━━━ Data records ━━━
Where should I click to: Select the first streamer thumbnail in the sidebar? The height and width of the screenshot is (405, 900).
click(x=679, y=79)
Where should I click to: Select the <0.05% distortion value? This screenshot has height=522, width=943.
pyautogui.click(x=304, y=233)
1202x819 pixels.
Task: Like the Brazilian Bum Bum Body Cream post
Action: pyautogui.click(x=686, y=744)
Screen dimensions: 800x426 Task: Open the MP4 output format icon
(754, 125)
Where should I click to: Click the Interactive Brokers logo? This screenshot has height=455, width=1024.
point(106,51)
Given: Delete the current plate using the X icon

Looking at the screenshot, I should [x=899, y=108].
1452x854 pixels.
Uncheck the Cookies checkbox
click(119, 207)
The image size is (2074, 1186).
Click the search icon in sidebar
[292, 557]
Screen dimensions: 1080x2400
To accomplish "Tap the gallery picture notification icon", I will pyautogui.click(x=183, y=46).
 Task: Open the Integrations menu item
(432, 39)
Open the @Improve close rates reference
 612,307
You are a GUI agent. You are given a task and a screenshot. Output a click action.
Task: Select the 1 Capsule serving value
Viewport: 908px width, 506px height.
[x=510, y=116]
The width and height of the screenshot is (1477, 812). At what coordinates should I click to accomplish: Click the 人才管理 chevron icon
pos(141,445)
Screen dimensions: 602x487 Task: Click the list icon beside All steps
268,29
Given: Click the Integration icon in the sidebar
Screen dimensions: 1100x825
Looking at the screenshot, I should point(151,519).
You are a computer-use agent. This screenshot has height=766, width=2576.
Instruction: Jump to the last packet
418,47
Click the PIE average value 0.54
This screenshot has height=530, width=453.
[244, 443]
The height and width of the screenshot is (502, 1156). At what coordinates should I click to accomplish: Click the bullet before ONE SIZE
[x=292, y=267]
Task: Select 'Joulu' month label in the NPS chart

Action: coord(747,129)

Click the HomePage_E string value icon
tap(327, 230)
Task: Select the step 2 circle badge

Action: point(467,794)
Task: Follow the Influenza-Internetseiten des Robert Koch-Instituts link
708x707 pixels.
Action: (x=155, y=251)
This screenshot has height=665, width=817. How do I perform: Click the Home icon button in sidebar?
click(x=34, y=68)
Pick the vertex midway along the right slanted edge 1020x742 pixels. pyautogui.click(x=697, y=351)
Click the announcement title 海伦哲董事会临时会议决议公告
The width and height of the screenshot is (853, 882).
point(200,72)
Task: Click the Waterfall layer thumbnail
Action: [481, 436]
━━━
What the exercise asks: Would you please copy all lines in the data that contain the word "agent"?

Task response:
You are a GUI agent. You are given a task and a screenshot. Output a click action.
You are a computer-use agent. This screenshot has height=766, width=2576.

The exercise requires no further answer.